Another place where stage action is problematic is in the play’s last scene. According to the play’s dialogue, the scene includes rather complicated action in which the fairies punish a disguised Falstaff and in which three men each take away a “fairy” that each thinks is a disguised Anne Page. Here again the Quarto provides a stage direction, this one reading:

Here they pinch him [i.e., Falstaff], and sing about him, & the Doctor comes one way & steales away a boy in red. And Slender another way he takes a boy in greene: And Fenton steales misteris Anne, being in white.

Unfortunately, this direction does not completely cohere with the Folio dialogue, which mentions nothing about a red costume, and which clothes Anne Page and her replicas in colors that do not match those in the Quarto stage direction. We have therefore adapted the Quarto stage direction to make it conform to the Folio dialogue:

Here they pinch him and sing about him, and Doctor Caius comes one way and steals away a boy in white. And Slender comes another way; he takes a boy in green. And Fenton steals Mistress Anne Page. (5.5.98)
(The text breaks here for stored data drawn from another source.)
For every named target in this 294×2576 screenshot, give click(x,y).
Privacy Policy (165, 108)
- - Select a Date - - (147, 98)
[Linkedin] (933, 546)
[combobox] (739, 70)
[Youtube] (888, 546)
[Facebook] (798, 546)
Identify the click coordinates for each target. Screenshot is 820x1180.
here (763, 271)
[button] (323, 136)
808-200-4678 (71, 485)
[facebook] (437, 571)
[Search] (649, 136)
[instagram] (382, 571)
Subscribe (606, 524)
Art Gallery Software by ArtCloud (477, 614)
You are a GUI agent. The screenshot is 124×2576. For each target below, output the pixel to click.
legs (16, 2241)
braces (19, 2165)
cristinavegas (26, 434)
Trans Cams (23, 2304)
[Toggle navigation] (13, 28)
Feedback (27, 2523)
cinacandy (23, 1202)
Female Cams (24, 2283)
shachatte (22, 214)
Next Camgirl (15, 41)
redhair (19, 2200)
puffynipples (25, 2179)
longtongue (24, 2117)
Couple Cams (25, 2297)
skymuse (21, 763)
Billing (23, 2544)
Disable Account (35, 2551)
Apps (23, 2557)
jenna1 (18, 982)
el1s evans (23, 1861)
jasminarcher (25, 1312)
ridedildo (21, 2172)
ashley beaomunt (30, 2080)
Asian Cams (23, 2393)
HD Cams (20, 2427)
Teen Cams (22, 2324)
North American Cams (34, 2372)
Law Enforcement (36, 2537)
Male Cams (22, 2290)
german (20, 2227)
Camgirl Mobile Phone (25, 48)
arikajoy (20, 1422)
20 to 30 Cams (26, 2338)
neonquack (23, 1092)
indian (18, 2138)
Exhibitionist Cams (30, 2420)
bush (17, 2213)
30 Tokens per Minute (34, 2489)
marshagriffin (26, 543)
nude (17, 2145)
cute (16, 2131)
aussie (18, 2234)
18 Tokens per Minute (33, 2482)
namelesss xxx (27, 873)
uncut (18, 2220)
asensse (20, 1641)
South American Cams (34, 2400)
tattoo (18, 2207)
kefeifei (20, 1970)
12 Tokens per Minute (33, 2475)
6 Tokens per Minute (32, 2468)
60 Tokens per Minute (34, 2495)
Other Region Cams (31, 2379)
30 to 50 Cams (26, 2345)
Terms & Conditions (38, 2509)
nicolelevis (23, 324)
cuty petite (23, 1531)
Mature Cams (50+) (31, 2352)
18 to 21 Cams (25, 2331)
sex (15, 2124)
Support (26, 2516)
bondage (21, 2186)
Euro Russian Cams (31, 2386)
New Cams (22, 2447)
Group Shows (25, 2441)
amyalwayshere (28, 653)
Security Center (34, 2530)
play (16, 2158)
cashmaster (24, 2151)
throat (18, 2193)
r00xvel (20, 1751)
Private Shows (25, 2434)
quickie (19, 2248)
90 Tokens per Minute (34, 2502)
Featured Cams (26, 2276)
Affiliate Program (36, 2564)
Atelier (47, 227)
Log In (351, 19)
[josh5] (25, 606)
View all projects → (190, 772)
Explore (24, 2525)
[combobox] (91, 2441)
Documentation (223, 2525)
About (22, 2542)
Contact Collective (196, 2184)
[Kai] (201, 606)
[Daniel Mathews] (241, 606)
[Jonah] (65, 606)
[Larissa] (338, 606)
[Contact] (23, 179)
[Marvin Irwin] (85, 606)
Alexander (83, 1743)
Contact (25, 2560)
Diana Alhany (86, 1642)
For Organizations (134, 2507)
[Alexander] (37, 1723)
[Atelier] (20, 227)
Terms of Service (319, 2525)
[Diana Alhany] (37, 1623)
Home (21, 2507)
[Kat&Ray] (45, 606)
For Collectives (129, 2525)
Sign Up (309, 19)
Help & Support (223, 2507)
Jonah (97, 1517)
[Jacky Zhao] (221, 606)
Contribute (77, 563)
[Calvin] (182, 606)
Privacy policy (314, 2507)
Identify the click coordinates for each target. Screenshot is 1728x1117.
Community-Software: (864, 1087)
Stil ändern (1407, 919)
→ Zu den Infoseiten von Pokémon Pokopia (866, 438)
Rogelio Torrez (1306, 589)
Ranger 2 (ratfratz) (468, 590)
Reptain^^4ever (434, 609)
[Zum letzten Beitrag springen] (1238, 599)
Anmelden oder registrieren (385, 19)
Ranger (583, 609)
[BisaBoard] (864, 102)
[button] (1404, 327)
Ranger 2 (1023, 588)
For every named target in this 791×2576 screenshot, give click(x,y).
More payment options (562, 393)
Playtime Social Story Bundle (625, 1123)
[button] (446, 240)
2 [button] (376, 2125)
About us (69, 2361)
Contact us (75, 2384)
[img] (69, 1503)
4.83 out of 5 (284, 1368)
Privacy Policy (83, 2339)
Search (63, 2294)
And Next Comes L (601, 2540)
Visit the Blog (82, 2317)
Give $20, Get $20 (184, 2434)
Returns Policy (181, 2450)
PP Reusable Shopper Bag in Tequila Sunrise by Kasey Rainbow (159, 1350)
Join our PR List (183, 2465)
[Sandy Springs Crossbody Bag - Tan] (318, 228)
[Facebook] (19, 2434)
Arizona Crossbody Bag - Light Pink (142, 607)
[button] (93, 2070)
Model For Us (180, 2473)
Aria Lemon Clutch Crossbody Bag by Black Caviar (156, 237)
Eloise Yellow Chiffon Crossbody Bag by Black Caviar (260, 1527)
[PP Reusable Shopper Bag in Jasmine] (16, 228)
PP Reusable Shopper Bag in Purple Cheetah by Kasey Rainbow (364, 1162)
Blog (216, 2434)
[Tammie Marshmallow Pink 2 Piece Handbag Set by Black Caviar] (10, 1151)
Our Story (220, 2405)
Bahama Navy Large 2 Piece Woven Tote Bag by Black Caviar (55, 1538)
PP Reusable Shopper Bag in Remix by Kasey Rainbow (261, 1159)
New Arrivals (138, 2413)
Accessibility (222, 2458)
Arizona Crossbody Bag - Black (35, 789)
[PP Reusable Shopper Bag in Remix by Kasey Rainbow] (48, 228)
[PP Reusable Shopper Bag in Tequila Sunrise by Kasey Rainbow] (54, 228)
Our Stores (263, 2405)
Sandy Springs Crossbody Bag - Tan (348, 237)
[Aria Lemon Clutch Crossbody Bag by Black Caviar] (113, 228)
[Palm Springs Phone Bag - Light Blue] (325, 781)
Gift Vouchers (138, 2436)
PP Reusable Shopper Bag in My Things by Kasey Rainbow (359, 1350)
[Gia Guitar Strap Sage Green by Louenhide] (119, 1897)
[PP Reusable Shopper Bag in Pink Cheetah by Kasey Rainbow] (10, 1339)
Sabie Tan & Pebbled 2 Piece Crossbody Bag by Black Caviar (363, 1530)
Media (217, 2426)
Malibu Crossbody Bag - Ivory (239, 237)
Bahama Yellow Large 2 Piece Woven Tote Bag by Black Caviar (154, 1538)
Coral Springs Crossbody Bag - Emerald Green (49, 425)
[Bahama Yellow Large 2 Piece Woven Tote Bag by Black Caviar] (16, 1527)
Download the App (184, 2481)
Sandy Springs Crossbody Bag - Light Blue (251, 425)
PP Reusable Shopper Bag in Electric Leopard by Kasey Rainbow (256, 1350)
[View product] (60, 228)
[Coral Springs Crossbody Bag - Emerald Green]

As with much of the action in this eventful scene, the moment thus described may actually be staged in any number of ways. Although we provide our best guess about the action, directors and actors—and readers in their imaginations—are at the same liberty as editors to imagine this moment on stage.

It is immensely rewarding to work carefully with Shakespeare’s language so that the words, the sentences, the wordplay, and the implied stage action all become vivid—as readers for the past four centuries have discovered. It may be more pleasurable to attend a good performance of a play—though not everyone has thought so. But the joy of being able to stage one of Shakespeare’s plays in one’s imagination, to return to passages that continue to yield further meanings (or further questions) the more one reads them—these are pleasures that, for many, rival (or at least augment) those of the performed text, and certainly make it worth considerable effort to “break the code” of Elizabethan drama and let free the remarkable language that makes up a Shakespeare text.